私に見せてくれた、教えてくれた、綺麗すぎる沢山モノは全て嘘だったって言いたいの?

そんな、苦しい思いで一杯でした。

そして、思いました。

和は、とても弱い子供だったのだと。

聖人でも、偉人でもなく、私と変わらないただの子供だと。

涙よりも、言葉よりも先に、そう思いました。

そう思いながらも、ページをめくり続けました。

相変わらず並ぶ言葉は、黒く、ドロドロとした文字でした。

私は、読み進めていくうちに、目を引く文を見つけました。

それは私たちが出会う一週間前の日記でした。

そこには私と和のご両親の知りたいと思う言葉が並べられていました。

私は無心でその言葉を追いました。

この時の私は、それはもう怖いものだったと母がよく冗談交じりに話すぐらいすごいものだったらしいです(笑)

まぁ、それほど一心に文字を追っていました。

書いてあった言葉は・・・丸写しします。

“僕は夢を見た。記憶に今も残っている。

「僕は生きたい。まだ死にたくない。僕は悪いことなんてシテナイハズナノニ・・・。」そう呟いていた。

いつもの闇で・・・。

その時、闇に光が満ちて、言葉が聞こえてきたんだ。

「生きたいか?」と。

僕はそれを聞いてすぐに「生きたい」と言葉を発した。

「生きたい。なんでもする。沢山の大切なものを失ってもいい。生かせてくれ。」

傍から訊けば、痛々しい声だっただろうなぁ。

声は「生きたければ、会いなさい。
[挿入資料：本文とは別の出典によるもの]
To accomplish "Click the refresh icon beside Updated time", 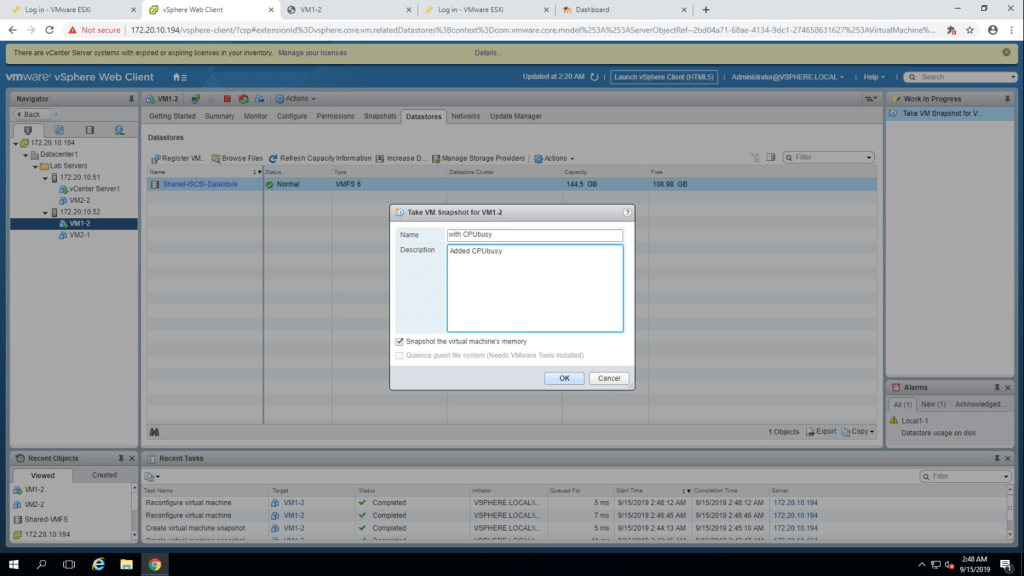I will 594,77.
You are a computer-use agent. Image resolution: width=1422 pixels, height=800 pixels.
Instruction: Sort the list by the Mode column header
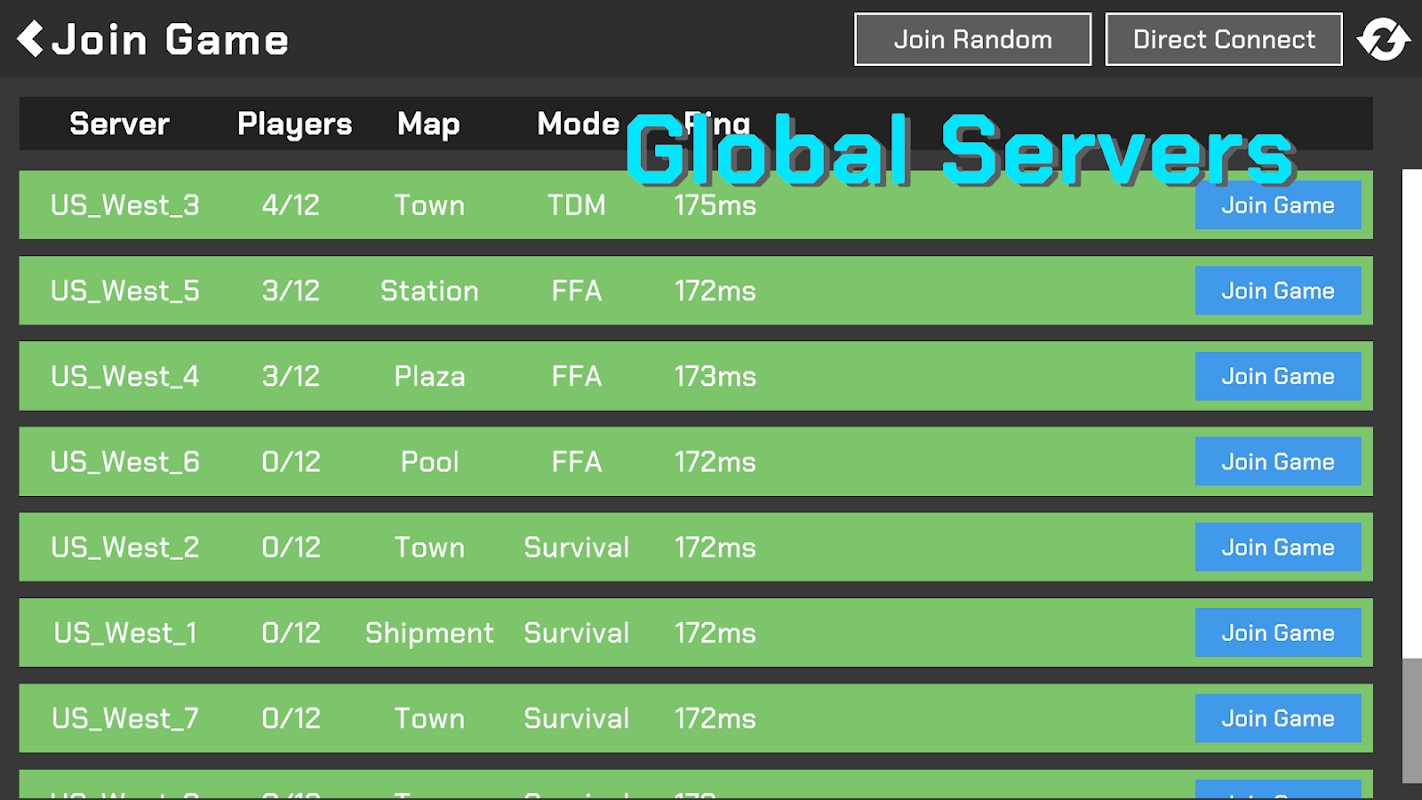tap(578, 124)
貴方の穴を埋める魂に。」そこで僕は目を覚ました。

これはチャンスなんだ。

目覚めた時も思ったけど、今この日記に再度夢の事を書いてもっと強くチャンスだと思っている。

いや、これは確信だ。

だから僕は明日会いに行こうと思う。

何となく会えばいい子が分かる。

分からないことだらけだが、僕は生きたい。生きたいんだ。

大切なものなんて命。

それ以外なら何でも捨てる。どんな酷いことをしても・・・。生きるだけ。”

私の知りたかったこと、そして和のご両親の知りたかったことの一部。

どうして、いきなり見ず知らずの女の子に会いに行ったのか・・・。

こういう事だった。

読み終わった後複雑で、なんだか一人にされた気持ちでした。

 

私と出会う切っ掛けは和の生への執着心、

そして和の都合のいい夢。

醜いといえば醜い。

全然ハッピーな形でないし、ロマンチックでもない出会うきっかけ。

むしろ、人間の醜い部分ばっかりが集まって、なんだか酷い出会うきっかけ。

夢なんて、あまりに都合がよすぎて、受験に受かるように神頼みして、落ちたらそのせいだというような、

あまりに自分勝手、そして悲しすぎる・・・。

しかし、私にはそれが許せたし、理解もできた。

だって、少なからずとも私は生への執着心、思いに関しては同じ思いをしたから。

ただ私はすぐにあきらめちゃったんですけどね。

だから、酷いとは思えない。

むしろ、その執着心、そして都合のいい夢には感謝している。

どんな理由でも、どんな思いからでも、出会えて、作った思い出は私にとって何よりも大切だったから。

和の心がどうであれ私にとっては幸せだったから。

綺麗事だけど、素直な気持ち。

けど、けど、やっぱり痛い。和、なんでこんな汚いところを見せるの?あんた馬鹿だよ。

手紙でちょこっと書いて・・・あの優しい和の言葉で書いてくれたらこんなに痛い思いしないのに!

和これは私に対する最後の嫌味!答えて、答えてよ!

私は一時そのページを開いたまま悲痛な思いで、自問自答、和への罵詈雑言、

そして、分からない痛みに耐えてながら、心でそんなことを言っていたような気がします。

もっと、口がわるかったかも・・・。

は、はぁー暗すぎ・・・。茶々入れる隙さえ見当たらない・・・。

このままバッドエンド突入か!

次回・・・予告の題名って思いつかない(笑)

昼の青い空をバックに、青い日記のページをめくっては閉じ、

閉じてはめくるという意味不明なことを繰り返している今日この頃です。